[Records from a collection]
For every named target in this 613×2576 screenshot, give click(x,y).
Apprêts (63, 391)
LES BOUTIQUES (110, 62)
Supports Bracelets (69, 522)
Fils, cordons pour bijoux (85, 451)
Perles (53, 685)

## Task description
Pick out each line of the listing that contains the string "click". Case counts.

## The solution
For every named target in this 613×2576 screenshot, give click(x,y).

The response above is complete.